Читаем Фантомный бес полностью

А ты, дружок, сам-то кто? Ты как раз из породы сумасшедших изобретателей. И не совестно тебе? Ужас не пронизывает? Как снести эту тяжесть в частично подсохшей, частично разлохмаченной душе? То-то тебе снятся суды.

«Ты пришел дернуть тигра за усы!» — вскричал Линь-Цзы.

Да, учитель. Смиренно склоняю голову.

Искать утешения у дзен-буддистов? Поможет ли?

Между прочим, знаю несколько милых и славных буддистов. И в далеких краях я их видел, да и тут они у нас встречаются. Да еще в каком обличье! Скажем, тот студент-оригинал из Йеля, который опьянен идеей восьмеричного пути к истине. Талантливый парень хочет приспособить мистику буддистов к выяснению структуры протона. И вправду, что там у протона внутри? Мы привыкли думать, что он неделим. Но кто доказал, что это так? И что будет с квантовыми числами? Это надо додуматься — связать путь в нирвану с октетом элементарных частиц? Веселый парень. Но вопрос, надо отдать ему должное, ставит смело.

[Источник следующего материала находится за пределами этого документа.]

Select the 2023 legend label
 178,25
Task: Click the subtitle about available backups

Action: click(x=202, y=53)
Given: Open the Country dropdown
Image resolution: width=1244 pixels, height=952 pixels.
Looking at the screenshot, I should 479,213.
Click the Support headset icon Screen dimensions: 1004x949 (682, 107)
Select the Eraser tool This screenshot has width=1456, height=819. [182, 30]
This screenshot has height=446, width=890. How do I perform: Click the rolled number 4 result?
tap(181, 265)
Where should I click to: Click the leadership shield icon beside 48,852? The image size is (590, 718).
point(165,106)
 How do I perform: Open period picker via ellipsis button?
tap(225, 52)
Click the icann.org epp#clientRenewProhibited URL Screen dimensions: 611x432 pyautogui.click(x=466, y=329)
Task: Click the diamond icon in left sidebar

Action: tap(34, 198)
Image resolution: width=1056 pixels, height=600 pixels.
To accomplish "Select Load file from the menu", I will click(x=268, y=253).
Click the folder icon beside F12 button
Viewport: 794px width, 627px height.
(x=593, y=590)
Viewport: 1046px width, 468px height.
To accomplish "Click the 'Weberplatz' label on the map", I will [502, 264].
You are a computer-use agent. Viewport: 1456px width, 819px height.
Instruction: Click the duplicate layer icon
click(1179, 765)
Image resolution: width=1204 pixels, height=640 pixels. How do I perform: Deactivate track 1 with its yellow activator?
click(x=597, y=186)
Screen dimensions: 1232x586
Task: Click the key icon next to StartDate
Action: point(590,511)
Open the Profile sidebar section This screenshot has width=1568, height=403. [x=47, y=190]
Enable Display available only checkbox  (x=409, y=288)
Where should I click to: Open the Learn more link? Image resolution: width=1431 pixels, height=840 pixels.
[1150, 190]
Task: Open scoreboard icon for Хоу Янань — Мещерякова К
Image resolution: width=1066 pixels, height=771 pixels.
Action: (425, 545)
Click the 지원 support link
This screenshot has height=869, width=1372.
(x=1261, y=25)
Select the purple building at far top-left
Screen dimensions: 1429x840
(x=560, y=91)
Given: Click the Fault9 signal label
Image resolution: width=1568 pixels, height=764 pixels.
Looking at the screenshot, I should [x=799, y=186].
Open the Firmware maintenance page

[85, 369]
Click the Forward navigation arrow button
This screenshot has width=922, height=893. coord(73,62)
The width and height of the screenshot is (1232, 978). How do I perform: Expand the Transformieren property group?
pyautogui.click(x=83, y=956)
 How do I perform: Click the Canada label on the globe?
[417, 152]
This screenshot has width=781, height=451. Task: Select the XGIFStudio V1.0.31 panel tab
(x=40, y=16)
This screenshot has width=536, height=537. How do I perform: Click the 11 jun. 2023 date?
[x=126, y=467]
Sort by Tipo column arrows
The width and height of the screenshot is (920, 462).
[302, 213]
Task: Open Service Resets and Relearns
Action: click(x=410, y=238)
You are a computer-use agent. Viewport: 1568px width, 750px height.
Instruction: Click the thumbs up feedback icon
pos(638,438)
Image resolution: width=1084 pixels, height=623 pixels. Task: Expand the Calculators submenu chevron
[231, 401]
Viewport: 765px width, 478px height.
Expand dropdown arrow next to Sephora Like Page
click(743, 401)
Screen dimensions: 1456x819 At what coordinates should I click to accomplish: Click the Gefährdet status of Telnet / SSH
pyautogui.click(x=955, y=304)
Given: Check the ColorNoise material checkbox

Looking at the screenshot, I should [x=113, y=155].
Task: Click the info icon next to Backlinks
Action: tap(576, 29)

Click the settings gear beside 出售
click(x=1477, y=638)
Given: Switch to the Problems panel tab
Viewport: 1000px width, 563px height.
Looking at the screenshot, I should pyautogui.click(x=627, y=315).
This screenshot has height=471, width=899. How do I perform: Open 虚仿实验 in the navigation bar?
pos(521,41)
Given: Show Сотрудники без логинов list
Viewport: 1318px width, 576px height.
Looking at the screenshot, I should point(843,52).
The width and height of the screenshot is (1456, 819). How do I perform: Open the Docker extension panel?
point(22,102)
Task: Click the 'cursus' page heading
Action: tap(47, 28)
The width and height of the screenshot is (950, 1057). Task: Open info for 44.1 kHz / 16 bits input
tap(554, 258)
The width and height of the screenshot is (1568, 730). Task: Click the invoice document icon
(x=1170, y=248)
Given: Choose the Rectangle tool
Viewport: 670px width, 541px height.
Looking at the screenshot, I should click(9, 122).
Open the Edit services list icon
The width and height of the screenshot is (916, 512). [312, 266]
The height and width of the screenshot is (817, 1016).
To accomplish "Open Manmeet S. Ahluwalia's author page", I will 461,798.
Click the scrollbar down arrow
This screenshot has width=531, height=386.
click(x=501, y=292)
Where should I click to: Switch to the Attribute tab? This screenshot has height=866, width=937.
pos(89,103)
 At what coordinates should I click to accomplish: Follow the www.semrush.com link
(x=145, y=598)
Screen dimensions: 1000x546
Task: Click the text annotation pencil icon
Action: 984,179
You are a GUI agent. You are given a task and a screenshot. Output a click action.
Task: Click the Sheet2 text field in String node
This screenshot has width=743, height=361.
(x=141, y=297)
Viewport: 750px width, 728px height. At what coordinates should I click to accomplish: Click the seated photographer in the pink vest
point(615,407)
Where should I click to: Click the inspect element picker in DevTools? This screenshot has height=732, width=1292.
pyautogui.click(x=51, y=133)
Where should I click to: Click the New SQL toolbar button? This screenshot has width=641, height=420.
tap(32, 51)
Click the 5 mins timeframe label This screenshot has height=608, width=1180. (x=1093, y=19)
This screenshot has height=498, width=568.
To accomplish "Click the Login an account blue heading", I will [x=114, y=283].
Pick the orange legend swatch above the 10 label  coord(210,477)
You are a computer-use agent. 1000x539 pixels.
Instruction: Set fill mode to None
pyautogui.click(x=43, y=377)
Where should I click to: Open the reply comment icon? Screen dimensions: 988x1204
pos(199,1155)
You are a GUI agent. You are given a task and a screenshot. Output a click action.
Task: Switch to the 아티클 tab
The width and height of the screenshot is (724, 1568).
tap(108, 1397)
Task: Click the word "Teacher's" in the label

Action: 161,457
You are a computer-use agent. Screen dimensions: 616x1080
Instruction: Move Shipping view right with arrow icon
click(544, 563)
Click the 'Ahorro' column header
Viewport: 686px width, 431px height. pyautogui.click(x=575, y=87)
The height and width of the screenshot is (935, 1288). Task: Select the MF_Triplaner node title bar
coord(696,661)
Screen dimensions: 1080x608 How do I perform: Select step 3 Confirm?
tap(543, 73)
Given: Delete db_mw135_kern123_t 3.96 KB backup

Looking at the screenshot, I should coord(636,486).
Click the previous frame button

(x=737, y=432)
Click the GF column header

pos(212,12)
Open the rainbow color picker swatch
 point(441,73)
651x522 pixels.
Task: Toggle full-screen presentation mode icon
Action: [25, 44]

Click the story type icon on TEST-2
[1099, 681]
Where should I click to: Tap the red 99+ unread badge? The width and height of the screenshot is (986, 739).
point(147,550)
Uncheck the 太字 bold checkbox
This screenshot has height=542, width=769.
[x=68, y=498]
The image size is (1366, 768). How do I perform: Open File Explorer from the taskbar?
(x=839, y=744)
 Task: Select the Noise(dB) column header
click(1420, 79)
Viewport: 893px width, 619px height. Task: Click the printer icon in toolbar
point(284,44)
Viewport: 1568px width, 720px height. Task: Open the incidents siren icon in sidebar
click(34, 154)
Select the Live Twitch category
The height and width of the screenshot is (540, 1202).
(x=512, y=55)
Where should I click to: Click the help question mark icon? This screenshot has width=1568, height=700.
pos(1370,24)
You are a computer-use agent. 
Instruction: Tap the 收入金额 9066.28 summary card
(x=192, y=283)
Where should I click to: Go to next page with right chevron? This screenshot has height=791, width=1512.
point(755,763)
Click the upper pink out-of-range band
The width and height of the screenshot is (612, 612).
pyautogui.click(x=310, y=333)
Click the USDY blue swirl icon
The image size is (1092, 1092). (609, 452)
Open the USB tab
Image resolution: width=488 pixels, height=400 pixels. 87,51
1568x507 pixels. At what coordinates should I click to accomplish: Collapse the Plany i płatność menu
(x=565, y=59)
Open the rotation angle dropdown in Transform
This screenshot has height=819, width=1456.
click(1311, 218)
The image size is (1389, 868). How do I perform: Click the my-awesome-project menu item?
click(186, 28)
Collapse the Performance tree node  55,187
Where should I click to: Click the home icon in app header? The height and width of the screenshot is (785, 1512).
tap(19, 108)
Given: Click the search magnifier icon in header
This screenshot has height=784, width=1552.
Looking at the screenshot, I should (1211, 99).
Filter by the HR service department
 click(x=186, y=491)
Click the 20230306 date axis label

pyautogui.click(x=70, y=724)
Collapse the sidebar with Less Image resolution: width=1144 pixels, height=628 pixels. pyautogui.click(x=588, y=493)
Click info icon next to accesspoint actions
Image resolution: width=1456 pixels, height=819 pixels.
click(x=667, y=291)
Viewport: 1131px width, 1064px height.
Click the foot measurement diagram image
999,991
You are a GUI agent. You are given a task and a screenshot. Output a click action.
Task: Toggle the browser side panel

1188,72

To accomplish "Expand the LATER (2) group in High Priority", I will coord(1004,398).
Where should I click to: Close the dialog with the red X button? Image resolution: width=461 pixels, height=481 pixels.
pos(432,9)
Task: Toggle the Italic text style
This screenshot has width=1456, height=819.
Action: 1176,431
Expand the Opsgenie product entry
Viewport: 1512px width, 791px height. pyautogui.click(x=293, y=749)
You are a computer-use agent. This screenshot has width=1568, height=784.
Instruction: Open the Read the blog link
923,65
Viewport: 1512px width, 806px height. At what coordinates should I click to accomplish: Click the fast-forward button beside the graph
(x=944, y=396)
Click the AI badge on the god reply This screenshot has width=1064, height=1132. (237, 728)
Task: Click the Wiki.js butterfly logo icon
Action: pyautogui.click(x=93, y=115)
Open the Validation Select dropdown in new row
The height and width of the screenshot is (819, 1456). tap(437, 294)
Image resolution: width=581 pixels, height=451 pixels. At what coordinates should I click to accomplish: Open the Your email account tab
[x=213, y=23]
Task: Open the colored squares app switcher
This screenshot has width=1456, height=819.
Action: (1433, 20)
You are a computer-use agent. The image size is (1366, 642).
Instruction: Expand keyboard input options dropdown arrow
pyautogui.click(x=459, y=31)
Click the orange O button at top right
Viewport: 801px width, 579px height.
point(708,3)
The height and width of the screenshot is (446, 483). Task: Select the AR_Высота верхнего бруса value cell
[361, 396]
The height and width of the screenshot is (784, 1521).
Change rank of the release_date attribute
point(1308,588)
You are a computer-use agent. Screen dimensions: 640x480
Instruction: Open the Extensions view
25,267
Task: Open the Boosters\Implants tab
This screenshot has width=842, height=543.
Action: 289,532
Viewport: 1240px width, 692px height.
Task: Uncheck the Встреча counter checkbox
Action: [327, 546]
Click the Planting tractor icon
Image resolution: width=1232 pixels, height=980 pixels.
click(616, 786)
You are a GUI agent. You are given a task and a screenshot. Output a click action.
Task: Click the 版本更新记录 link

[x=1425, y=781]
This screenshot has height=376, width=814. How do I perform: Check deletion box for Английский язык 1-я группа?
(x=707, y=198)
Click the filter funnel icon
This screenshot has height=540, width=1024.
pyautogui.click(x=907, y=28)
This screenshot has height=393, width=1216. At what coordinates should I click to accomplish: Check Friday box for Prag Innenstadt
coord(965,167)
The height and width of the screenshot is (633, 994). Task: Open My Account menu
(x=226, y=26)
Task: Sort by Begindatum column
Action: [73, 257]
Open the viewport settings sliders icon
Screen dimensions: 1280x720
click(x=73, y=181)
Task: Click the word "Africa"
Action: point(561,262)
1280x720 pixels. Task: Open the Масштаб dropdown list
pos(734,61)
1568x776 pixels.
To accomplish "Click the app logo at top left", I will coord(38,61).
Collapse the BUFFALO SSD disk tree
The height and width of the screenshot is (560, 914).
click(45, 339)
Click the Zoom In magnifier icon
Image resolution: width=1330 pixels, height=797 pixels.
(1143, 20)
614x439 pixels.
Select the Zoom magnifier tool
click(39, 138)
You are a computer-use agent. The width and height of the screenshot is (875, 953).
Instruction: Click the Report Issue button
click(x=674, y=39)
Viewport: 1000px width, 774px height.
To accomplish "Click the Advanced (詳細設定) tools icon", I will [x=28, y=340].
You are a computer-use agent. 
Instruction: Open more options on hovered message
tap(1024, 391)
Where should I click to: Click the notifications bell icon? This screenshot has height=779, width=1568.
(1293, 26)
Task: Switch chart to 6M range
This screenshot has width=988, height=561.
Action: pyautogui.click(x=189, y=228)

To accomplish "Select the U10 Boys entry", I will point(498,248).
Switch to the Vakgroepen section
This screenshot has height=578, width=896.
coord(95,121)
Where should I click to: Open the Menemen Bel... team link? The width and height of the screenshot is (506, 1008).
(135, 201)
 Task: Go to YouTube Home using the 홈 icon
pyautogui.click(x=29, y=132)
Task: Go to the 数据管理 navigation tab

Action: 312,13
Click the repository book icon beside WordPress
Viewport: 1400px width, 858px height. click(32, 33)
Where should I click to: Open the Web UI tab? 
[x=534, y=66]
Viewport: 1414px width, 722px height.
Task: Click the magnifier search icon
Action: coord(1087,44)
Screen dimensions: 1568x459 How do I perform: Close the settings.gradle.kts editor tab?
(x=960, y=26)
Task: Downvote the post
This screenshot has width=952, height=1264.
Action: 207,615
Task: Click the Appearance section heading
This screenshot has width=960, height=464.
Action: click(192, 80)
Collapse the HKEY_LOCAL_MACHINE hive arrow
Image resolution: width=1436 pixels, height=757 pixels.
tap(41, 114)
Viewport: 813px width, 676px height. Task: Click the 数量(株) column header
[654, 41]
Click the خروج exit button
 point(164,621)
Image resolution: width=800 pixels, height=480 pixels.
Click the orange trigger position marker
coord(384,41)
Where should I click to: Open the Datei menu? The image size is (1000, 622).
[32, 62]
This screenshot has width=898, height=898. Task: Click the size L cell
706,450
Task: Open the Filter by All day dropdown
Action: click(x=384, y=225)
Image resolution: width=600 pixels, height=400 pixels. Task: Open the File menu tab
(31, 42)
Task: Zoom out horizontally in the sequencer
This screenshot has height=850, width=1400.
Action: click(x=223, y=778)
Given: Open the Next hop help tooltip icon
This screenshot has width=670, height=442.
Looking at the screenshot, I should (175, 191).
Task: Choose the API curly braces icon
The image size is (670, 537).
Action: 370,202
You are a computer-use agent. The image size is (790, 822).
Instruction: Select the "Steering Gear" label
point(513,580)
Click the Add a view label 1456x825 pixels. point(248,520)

Кстати, о нирване. С санскрита переводится просто — остывание, угасание… Словечку этому три тысячи лет. Если не больше. Не забавно ли, что физика совсем недавно, в прошлом веке, вновь открыла это понятие, но уже на своем языке? И ведь не в тех пространствах, где живые люди с их чувствами трепыхаются, но в иных — где плавают звездные туманности, летают атомы, кипит вода, где угрюмо лежат баллоны с газом. И даже сделала это новое понятие измеримым. Включила в свои уравнения. Энтропия! Великая, страшная, непобедимая. Смысл ее, однако, тот же — остывание, угасание, движение к мертвому равновесию… И откуда только Клаузиус это название выкопал? Эн? Тропос? Что это? Смешно, но для меня словечко «нирвана» звучит милее. Даже теплее, хотя вся она насквозь — вселенский холод. Жизнь ищет нирваны, стремится к ней. Это путь к окончательной смерти или вечному отдыху? Люди, я так устал! Дайте отдохнуть. Навсегда. Любопытно, я правильно тронул эту струну? Или все не так?

А что противостоит мертвому равновесию? Правильно, неравновесность. Разнообразие. Некая структура. И чем живее, тем лучше. Жизнь — это танец, порою буйная пляска. Высокие, упорядоченные формы этих танцев мы называем информацией. Далеко не только тексты. Рисунки, чертежи, построенные дворцы, храмы, музыка, живопись… Разнообразие живых форм… Секвойи, баобабы… наследственное вещество… Мало ли что еще. Словечко затертое, замученное, убитое бандами журналистов, морем газет, сутолокой радио, но заменить пока нечем. Весело-нежной и одновременно немыслимо глубокой сути этого понятия почти никто не замечает. Противостояние информации и энтропии — это противостояние жизни и смерти. Типа противостояния живой клетки мертвым атомам. А вот само слово… Ин? Форм? Неужели так просто — погружение в форму? А ведь скорее похоже на прыжок из нее. Особенно из униформы. Из солдатского платья. Но тут иное вылезло: информацию научились измерять. Это было открытие… Удивительное. В чем-то неожиданное. Мы треплем языком, несем всякую чушь, и количество этой чуши можно оценить? Оказывается, можно. Причем в точных единицах. Ничего себе! Кто это мог представить себе во времена Ньютона или Фарадея? А ныне глядите: некий Джим что-то там, в саду на скамейке, наболтал некой Джен. Ну и сколько вышло битов? Может, целый килобайт? И грустно, и смешно. Джен сказала: «Ах!» А это сколько бит? А вот можно ли измерить душу? О, тут мы попадаем в иные пространства. Отпустите мне немного души. Сколько? Граммов триста…

И Лео Силард почти сразу принялся набрасывать начало фантастического рассказа, где в магазине далекого будущего на полках лежат фасованные души. Продавец-шотландец, прапраправнук Адама Смита, взвешивает их фунтами.

Третья мировая и дело врачей

— Как обстоит дело с новой бомбой? — спросил Сталин.

— Товарищи работают.

— Поторопите. Ведь эту войну мы по большому счету продули. Не лагерь этот обглоданный нам нужен, не огрызки Европы, а весь мир. И в новой войне проигрывать мы не вправе. Благодаря новому оружию диктовать миру будем мы. Что, много народу погибнет? Значения не имеет. История поймет. И простит.